Now we can go back and figure out the an expectation

$$\begin{equation}\label{eqn:qmLecture1:320} \begin{aligned} \expectation{p} &= \int \Psi^\conj(p) \Psi(p) p d p \\ &= \int dp \lr{ \int_{-\infty}^\infty \frac{e^{ip x}}{\sqrt{V}} \Psi^\conj(x) dx } \lr{ \int_{-\infty}^\infty \frac{e^{-ip x’}}{\sqrt{V}} \Psi(x’) dx’ } p \\ &=\int dp dx dx’ \Psi^\conj(x) \inv{V} e^{ip (x-x’)} \Psi(x’) p \\ &= \int dp dx dx’ \Psi^\conj(x) \inv{V} \lr{ -i\PD{x}{e^{ip (x-x’)}} }\Psi(x’) \\ &= \int dp dx \Psi^\conj(x) \lr{ -i \PD{x}{} } \inv{V} \int dx’ e^{ip (x-x’)} \Psi(x’) \\ &= \int dx \Psi^\conj(x) \lr{ -i \PD{x}{} } \int dx’ \lr{ \inv{V} \int dp e^{ip (x-x’)} } \Psi(x’) \\ &= \int dx \Psi^\conj(x) \lr{ -i \PD{x}{} } \int dx’ \delta(x – x’) \Psi(x’) \\ &= \int dx \Psi^\conj(x) \lr{ -i \PD{x}{} } \Psi(x) \end{aligned} \end{equation}$$

Here we’ve essentially calculated the position space representation of the momentum operator, allowing identifications of the following form

$$\begin{equation}\label{eqn:qmLecture1:380} p \leftrightarrow -i \PD{x}{} \end{equation}$$
$$\begin{equation}\label{eqn:qmLecture1:400} p^2 \leftrightarrow – \PDSq{x}{}. \end{equation}$$

Alternate starting point.

Most of the above results followed from the claim that $\braket{x}{p} = e^{i p x}$. Note that this position space representation of the momentum operator can also be taken as the starting point. Given that, the exponential representation of the position-momentum braket follows

$$\begin{equation}\label{eqn:qmLecture1:540} \bra{x} P \ket{p} = -i \Hbar \PD{x}{} \braket{x}{p}, \end{equation}$$

but $\bra{x} P \ket{p} = p \braket{x}{p}$, providing a differential equation for $\braket{x}{p}$

$$\begin{equation}\label{eqn:qmLecture1:560} p \braket{x}{p} = -i \Hbar \PD{x}{} \braket{x}{p}, \end{equation}$$

with solution

$$\begin{equation}\label{eqn:qmLecture1:580} i p x/\Hbar = \ln \braket{x}{p} + \text{const}, \end{equation}$$

or
$$\begin{equation}\label{eqn:qmLecture1:600} \braket{x}{p} \propto e^{i p x/\Hbar}. \end{equation}$$

Matrix interpretation

1. Ket’s $\ket{\Psi} \leftrightarrow \text{column vector}$
2. Bra’s $\bra{\Psi} \leftrightarrow {(\text{row vector})}^\conj$
3. Operators $\leftrightarrow$ matrices that act on vectors.

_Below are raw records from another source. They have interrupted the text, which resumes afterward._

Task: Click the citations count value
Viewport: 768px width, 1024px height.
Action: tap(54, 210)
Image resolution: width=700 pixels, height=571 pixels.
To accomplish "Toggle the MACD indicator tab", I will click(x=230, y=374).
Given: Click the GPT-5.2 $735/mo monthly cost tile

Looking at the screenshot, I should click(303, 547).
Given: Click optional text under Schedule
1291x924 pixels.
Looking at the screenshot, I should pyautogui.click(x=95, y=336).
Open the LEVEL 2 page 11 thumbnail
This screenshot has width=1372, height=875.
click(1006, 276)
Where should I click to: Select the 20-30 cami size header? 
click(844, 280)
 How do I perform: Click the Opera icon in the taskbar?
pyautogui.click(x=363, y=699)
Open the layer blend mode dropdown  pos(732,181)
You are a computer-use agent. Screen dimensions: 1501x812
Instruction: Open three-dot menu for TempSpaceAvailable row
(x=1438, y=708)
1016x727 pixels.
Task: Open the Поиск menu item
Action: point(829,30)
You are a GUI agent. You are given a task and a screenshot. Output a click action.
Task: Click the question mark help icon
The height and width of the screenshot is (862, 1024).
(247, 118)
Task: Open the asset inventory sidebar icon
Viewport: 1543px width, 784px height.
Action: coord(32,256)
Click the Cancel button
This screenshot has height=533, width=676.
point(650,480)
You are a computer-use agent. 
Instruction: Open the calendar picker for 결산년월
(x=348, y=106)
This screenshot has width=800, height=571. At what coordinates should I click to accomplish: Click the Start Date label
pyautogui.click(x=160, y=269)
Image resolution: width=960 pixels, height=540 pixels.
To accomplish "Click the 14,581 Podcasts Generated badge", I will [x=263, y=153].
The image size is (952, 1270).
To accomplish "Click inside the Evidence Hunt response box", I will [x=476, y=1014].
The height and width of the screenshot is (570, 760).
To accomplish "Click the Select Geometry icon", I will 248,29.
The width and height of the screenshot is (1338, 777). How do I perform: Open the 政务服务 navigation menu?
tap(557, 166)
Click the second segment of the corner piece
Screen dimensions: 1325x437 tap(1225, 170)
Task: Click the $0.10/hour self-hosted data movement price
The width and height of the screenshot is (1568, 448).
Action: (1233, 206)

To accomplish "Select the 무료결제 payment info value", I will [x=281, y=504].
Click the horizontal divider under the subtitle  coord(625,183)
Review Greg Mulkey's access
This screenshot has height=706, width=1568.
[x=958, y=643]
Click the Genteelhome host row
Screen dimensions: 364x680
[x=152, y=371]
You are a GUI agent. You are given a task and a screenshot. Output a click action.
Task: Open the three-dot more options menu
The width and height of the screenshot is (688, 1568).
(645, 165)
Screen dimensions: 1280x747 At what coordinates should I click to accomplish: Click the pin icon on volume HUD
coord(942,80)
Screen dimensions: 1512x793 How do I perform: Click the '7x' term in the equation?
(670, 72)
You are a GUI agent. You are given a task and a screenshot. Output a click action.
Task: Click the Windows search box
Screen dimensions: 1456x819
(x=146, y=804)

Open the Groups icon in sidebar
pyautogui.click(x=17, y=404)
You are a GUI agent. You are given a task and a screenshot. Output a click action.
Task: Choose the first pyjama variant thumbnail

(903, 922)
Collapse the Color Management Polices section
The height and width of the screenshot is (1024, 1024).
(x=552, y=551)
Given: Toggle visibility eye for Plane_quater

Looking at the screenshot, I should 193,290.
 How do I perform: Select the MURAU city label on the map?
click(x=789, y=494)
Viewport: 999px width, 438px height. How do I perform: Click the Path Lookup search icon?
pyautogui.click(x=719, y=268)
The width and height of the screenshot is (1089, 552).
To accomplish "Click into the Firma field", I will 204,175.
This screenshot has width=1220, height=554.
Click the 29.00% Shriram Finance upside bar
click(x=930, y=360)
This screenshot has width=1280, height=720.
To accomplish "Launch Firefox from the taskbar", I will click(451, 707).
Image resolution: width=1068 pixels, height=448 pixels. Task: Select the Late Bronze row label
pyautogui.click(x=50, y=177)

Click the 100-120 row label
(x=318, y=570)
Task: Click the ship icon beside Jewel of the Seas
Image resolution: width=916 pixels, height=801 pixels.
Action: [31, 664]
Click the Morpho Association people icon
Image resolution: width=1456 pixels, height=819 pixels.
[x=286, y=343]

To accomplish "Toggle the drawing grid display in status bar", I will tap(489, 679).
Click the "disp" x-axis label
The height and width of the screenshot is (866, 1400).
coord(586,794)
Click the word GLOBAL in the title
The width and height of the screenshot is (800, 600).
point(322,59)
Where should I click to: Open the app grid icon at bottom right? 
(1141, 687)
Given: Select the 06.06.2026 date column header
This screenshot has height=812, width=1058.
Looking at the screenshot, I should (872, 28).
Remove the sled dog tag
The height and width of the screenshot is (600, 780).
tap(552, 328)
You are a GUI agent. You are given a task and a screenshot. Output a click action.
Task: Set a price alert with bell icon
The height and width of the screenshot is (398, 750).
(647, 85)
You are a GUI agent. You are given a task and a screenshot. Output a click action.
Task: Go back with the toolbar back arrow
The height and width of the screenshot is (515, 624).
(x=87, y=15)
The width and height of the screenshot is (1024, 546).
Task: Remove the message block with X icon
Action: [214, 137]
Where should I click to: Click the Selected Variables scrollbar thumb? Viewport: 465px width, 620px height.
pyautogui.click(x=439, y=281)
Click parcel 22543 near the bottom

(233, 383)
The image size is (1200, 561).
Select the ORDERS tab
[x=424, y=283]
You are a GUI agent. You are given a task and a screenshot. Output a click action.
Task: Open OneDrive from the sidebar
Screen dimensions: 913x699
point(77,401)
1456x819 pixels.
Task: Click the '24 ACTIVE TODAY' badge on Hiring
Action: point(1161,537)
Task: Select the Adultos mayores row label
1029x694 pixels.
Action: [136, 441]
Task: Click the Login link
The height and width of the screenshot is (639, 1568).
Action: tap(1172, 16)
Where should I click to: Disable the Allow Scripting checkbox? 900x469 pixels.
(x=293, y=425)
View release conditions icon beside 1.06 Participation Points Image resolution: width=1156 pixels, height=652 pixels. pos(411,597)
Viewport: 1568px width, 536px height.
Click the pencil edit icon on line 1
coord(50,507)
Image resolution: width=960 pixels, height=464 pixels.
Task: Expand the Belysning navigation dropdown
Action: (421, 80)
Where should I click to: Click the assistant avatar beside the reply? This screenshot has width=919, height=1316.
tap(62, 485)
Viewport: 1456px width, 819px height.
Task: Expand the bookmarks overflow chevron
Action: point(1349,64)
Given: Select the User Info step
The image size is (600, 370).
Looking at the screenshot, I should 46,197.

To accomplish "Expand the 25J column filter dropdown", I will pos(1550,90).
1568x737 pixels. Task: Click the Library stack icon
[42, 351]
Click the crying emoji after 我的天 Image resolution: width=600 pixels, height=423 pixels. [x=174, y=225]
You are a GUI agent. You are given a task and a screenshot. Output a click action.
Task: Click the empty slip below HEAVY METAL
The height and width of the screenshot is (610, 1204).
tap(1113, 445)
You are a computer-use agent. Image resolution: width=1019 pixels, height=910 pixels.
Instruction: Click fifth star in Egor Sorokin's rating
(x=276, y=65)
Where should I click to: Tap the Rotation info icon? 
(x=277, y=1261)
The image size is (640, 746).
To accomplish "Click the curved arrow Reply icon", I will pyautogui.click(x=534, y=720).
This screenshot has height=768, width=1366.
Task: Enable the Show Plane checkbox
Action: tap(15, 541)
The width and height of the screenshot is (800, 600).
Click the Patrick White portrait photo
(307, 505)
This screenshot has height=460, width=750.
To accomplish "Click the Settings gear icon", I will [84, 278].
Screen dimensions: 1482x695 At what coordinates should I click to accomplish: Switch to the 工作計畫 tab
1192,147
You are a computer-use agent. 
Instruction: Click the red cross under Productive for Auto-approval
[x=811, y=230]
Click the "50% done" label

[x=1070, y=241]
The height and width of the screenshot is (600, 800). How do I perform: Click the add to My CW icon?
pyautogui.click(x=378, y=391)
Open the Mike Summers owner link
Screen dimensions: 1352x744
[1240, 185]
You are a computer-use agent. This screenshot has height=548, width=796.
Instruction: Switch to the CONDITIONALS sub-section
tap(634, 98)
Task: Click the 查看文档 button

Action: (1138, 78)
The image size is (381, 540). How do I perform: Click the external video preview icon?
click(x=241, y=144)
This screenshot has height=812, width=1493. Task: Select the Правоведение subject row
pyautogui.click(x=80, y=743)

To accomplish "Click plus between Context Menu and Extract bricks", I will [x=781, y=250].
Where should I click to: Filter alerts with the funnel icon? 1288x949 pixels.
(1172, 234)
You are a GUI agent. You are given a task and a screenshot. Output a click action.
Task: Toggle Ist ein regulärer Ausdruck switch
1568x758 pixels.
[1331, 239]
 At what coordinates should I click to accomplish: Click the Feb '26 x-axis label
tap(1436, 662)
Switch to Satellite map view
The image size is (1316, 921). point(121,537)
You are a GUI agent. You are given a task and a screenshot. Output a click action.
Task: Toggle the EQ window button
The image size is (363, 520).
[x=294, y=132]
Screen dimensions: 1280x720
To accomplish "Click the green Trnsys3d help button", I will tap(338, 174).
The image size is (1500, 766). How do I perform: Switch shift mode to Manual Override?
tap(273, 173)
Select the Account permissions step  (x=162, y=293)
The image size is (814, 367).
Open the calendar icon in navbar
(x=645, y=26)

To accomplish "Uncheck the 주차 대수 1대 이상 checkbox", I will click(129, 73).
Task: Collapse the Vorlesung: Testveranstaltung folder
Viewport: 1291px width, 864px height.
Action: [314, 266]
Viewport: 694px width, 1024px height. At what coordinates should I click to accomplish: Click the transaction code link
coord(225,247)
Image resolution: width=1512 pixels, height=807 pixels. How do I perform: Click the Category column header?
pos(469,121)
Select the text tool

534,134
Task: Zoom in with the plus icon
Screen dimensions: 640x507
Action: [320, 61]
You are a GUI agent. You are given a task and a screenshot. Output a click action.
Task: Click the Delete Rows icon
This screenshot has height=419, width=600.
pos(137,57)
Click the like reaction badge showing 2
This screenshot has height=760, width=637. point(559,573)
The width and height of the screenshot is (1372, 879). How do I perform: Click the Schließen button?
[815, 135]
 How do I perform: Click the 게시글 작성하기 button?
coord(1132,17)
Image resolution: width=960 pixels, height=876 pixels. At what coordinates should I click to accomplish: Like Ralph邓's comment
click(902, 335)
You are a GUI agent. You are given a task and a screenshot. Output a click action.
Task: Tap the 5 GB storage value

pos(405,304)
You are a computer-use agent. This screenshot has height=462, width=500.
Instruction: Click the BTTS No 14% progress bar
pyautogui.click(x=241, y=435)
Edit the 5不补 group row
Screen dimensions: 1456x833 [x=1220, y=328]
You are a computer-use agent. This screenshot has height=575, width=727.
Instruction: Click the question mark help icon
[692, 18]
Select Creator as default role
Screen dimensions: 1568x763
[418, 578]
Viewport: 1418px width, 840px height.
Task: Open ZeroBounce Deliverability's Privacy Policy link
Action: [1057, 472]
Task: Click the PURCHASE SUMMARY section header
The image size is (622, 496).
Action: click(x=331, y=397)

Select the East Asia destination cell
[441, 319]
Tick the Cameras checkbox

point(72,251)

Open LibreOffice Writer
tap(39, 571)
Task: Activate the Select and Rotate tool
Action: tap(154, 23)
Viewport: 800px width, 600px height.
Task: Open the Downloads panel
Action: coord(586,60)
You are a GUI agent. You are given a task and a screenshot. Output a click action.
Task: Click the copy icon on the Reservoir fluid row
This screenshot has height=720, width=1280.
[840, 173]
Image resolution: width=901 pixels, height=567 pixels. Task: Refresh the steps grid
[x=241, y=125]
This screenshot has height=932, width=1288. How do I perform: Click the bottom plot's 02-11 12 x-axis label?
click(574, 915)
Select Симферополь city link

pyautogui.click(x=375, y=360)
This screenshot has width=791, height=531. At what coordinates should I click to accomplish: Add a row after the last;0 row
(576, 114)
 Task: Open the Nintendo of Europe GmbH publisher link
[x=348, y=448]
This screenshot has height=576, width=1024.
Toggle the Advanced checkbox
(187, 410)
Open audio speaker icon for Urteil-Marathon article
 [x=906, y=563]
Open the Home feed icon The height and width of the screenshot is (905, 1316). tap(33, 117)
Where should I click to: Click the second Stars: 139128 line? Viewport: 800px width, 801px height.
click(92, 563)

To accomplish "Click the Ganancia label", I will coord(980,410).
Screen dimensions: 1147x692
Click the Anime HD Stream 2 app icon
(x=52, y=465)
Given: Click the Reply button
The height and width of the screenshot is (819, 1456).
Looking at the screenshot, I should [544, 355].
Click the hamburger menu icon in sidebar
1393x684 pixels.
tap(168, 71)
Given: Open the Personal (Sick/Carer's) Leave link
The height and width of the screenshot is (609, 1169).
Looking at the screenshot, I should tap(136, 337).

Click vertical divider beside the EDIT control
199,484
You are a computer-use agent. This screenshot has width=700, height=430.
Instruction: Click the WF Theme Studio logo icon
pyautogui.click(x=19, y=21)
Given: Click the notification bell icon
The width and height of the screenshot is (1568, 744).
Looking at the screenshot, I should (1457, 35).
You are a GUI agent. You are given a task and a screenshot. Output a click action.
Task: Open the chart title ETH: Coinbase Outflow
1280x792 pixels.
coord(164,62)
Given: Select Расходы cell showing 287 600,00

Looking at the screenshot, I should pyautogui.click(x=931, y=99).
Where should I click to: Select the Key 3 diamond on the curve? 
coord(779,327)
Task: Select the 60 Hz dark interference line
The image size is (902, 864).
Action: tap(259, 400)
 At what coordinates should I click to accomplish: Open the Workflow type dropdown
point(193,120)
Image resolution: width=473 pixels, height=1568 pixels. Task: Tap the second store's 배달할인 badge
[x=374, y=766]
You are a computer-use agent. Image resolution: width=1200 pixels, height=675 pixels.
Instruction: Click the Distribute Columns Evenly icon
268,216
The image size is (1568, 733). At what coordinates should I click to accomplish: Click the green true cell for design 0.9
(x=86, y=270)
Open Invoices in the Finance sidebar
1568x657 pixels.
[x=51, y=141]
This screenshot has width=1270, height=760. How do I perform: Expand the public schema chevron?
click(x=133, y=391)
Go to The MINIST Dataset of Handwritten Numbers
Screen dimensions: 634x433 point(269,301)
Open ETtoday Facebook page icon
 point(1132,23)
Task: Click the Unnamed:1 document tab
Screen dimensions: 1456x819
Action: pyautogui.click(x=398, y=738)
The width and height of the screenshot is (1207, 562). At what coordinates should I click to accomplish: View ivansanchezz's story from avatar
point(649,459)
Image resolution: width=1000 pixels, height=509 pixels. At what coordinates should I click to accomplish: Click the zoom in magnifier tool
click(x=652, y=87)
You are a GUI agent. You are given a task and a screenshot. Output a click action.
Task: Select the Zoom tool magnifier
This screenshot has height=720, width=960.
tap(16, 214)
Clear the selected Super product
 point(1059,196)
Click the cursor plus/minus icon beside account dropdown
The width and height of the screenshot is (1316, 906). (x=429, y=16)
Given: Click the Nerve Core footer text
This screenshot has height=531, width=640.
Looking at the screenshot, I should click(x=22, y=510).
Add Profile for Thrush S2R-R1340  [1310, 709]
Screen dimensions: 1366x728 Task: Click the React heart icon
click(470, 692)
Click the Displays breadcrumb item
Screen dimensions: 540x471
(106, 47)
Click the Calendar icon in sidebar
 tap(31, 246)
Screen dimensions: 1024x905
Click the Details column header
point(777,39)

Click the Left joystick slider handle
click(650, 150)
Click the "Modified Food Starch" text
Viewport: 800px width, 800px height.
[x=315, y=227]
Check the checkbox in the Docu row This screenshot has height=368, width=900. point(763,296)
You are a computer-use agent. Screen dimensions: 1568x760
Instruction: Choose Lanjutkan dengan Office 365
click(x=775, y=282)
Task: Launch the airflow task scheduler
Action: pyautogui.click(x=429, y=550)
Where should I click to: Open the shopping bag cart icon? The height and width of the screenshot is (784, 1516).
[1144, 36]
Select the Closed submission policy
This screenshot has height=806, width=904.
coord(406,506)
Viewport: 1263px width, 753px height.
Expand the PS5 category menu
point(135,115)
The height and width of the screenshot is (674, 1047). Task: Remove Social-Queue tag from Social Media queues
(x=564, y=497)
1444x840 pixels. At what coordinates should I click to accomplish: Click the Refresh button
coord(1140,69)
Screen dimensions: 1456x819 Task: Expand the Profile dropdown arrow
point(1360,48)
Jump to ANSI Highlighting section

$$\begin{equation}\label{eqn:qmLecture1:420} \hat{p} \ket{\Psi} \rightarrow \ket{\Psi’} \end{equation}$$

Time evolution

For a state subject to the equations of motion given by the Hamiltonian operator $\hat{H}$

$$\begin{equation}\label{eqn:qmLecture1:440} i \PD{t}{} \ket{\Psi} = \hat{H} \ket{\Psi}, \end{equation}$$

the time evolution is given by
$$\begin{equation}\label{eqn:qmLecture1:460} \ket{\Psi(t)} = e^{-i \hat{H} t} \ket{\Psi(0)}. \end{equation}$$

Incomplete information

We’ll need to introduce the concept of Density matrices. This will bring us to concepts like entanglement.

References

[1] Jun John Sakurai and Jim J Napolitano. Modern quantum mechanics. Pearson Higher Ed, 2014.